British Prime Minister Theresa May backed her foreign minister Boris Johnson after reports he could quit over her Brexit strategy, it has been reported.
Sky News reporter Beth Rigby said on Twitter that, when asked whether Mr Johnson should be sacked, Mrs May said: "Boris is doing good work as Foreign Secretary."
It comes after Mr Johnson dismissed suggestions he might resign as British Foreign Secretary and denied the Cabinet is split over Brexit, insisting: "We are a nest of singing birds."
He spoke out amid reports he might quit over differences with Mrs May about the kind of Brexit deal the UK should strike.
His comments came after days of speculation about rifts at the top of government sparked by the publication of his personal blueprint for Brexit in the Daily Telegraph at the weekend.
Asked if there was a Cabinet split on Europe, Mr Johnson said: "No, we are a Government working together. We are a nest of singing birds."
And asked directly if he would resign, he replied: "No."
Mr Johnson said: "We are working together, that is the key thing, to make sure that Britain can take advantage of the opportunities of Brexit."
Mr Johnson is due to see Mrs May for the first time since his Telegraph article as the pair attend the United Nations General Assembly in New York.
Mrs May's Cabinet will meet on Thursday to be briefed on her plans for Brexit ahead of a major speech on the subject in Italy on Friday.

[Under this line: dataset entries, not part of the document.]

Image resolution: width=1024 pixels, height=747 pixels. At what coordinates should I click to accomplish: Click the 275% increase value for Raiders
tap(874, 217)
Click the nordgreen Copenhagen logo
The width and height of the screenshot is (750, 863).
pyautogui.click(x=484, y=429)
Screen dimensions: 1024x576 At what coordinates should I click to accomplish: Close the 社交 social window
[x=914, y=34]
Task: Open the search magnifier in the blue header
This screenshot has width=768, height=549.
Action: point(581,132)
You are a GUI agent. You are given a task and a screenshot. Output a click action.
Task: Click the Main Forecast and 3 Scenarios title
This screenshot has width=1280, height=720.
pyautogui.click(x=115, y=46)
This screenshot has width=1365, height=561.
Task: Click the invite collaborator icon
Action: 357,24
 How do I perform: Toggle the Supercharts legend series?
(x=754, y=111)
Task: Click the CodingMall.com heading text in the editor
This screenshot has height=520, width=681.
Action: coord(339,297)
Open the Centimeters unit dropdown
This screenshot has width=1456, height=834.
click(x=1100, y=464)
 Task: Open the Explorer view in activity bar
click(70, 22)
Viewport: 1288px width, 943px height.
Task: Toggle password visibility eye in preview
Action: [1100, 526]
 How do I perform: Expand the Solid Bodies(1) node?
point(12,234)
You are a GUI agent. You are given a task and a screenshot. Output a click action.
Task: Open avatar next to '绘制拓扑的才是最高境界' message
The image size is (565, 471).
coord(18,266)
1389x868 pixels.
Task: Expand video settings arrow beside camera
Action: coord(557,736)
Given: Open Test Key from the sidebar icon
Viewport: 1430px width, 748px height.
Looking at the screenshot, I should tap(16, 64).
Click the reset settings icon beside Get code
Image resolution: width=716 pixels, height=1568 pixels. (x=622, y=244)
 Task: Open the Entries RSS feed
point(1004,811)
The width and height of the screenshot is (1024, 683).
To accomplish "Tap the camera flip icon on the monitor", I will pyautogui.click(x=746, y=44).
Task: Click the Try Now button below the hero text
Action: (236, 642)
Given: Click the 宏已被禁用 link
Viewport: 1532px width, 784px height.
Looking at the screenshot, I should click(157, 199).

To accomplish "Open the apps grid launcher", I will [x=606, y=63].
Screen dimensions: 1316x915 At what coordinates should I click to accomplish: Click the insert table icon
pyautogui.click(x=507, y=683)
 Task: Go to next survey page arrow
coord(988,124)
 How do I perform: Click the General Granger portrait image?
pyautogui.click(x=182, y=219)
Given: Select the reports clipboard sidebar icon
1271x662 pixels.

Today, she said she was confident of getting her whole senior team of ministers to back her Brexit strategy.
A Telegraph report - dismissed as "mischief" by allies of the Foreign Secretary - suggested Mr Johnson would be prepared to quit by the weekend if Mrs May concedes too much to the European Union in her efforts to secure a trade deal.
Mr Johnson's intervention - and speculation about his future - has dominated the run-up to the crucial Brexit speech being delivered by Mrs May in Florence.
Billed as the PM's most important update to the government's position since January, the speech is thought likely to include an attempt to break the deadlock over the UK's financial settlement.
Speculation has been mounting she will offer to pay tens of billions of pounds to the EU during a two to three-year transition deal after the UK's formal exit in 2019.
Mr Johnson is understood to accept the idea of the UK paying its dues to Brussels during a transition period - but not for continued payments for access to the European single market on a permanent basis.
Veteran Tory Europhile Ken Clarke said Mr Johnson should have faced the sack for his Brexit intervention.
Former chancellor Mr Clarke said: "Sounding off personally in this way is totally unhelpful and he shouldn't exploit the fact she hasn't got a majority in Parliament, and he knows perfectly well that normally the Foreign Secretary would be sacked for doing that - and she, unfortunately, after the general election, is not in the position easily to sack him - which he should stop exploiting."